Lines of the listing below that contain the string "yellow" are to be returned.

===== Material shown

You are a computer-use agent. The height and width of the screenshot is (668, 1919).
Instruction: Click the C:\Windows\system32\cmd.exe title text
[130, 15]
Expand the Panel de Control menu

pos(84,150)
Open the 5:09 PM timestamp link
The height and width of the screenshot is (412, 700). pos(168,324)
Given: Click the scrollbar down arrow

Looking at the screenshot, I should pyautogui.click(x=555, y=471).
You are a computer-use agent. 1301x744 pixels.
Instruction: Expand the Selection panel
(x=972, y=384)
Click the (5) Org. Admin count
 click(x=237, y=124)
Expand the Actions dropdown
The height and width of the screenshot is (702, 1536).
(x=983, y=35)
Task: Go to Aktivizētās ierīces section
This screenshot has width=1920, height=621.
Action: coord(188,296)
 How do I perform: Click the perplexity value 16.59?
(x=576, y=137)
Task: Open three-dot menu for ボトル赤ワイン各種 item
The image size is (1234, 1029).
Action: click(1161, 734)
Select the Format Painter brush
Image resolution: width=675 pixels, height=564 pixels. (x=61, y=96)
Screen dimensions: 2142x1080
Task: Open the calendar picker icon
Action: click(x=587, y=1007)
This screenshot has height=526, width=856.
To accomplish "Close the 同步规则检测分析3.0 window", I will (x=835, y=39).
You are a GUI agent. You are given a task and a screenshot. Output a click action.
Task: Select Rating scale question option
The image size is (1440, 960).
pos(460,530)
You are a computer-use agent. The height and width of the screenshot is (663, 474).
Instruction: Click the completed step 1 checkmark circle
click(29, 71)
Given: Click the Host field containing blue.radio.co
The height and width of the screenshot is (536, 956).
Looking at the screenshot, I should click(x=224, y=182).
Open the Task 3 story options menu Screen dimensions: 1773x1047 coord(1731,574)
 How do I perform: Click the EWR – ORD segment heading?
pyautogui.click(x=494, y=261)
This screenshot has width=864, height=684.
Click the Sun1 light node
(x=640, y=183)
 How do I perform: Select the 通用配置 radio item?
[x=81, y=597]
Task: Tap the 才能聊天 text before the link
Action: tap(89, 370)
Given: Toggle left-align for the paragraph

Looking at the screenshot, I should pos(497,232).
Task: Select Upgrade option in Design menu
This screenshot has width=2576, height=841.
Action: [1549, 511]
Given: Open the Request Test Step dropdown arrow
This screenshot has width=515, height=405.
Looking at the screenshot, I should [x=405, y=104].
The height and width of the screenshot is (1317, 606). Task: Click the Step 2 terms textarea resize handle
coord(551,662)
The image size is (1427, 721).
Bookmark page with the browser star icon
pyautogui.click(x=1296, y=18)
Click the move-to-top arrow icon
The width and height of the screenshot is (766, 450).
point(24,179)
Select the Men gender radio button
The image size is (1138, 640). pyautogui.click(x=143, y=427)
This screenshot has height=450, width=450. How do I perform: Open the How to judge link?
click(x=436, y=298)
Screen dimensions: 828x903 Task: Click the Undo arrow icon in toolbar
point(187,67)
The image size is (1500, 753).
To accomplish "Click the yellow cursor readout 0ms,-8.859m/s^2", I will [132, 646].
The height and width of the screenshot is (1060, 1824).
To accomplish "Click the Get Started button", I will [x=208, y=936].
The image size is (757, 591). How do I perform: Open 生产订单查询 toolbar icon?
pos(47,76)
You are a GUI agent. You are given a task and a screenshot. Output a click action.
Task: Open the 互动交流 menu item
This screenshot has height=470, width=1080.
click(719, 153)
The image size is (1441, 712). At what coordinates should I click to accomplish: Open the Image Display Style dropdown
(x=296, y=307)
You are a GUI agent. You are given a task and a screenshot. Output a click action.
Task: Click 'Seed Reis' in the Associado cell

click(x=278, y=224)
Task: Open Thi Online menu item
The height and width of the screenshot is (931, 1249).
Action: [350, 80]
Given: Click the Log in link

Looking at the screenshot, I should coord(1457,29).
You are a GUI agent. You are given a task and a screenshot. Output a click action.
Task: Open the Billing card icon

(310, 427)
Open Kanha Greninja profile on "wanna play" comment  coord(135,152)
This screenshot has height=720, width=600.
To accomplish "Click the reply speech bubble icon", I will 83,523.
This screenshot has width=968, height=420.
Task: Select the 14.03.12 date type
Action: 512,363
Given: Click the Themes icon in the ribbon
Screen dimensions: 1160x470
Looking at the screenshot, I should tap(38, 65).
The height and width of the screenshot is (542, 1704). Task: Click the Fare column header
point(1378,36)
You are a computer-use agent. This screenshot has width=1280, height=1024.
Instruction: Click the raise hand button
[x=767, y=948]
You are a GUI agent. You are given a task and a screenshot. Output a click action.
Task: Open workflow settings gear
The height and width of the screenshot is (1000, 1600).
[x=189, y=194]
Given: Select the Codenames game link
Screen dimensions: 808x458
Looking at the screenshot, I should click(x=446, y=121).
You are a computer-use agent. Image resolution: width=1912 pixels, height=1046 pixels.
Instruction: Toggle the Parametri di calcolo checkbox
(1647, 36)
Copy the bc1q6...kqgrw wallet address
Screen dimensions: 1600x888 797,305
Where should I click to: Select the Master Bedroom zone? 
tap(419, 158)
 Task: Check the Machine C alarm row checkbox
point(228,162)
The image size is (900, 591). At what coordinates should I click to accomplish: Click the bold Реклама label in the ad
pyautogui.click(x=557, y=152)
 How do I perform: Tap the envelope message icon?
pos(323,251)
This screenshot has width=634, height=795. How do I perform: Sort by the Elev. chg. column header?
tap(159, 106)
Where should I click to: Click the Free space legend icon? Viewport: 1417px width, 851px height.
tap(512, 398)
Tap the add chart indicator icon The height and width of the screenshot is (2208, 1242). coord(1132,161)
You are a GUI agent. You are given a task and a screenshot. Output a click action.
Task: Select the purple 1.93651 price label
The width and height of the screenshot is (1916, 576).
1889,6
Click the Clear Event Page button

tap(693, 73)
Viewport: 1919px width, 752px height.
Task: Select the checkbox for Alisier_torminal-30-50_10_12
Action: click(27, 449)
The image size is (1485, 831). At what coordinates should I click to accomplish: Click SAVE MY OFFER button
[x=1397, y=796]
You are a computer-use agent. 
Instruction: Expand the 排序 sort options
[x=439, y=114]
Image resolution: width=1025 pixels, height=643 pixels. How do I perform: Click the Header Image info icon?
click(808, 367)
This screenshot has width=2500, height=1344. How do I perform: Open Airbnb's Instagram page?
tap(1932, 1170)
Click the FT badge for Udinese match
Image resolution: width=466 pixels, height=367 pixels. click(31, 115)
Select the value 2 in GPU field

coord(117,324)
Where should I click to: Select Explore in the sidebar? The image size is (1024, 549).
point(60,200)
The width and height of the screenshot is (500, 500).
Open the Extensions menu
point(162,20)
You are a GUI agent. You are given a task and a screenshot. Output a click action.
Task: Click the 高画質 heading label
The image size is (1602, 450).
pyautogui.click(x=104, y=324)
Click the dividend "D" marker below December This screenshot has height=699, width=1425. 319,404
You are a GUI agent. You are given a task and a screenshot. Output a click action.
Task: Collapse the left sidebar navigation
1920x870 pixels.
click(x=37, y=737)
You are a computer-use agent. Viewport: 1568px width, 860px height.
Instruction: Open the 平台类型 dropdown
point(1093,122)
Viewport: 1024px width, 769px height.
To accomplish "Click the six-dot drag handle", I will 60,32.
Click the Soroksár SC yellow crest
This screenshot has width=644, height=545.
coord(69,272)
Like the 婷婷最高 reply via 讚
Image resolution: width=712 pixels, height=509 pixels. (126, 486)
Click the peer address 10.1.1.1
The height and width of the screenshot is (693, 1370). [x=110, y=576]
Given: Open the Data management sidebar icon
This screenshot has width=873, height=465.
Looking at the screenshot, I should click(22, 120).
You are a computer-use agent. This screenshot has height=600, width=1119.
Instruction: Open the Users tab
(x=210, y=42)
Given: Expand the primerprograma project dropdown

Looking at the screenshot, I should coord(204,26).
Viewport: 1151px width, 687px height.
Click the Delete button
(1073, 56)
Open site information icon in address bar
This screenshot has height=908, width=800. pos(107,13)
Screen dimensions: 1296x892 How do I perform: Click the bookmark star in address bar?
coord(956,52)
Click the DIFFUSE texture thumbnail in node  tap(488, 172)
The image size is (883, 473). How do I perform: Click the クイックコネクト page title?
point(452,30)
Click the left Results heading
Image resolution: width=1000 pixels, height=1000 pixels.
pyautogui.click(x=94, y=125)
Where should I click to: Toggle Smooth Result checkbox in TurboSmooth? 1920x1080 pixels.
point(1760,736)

==========

*Task response*:
To accomplish "Click the yellow cursor readout 0ms,-8.859m/s^2", I will [132, 646].
Click the Soroksár SC yellow crest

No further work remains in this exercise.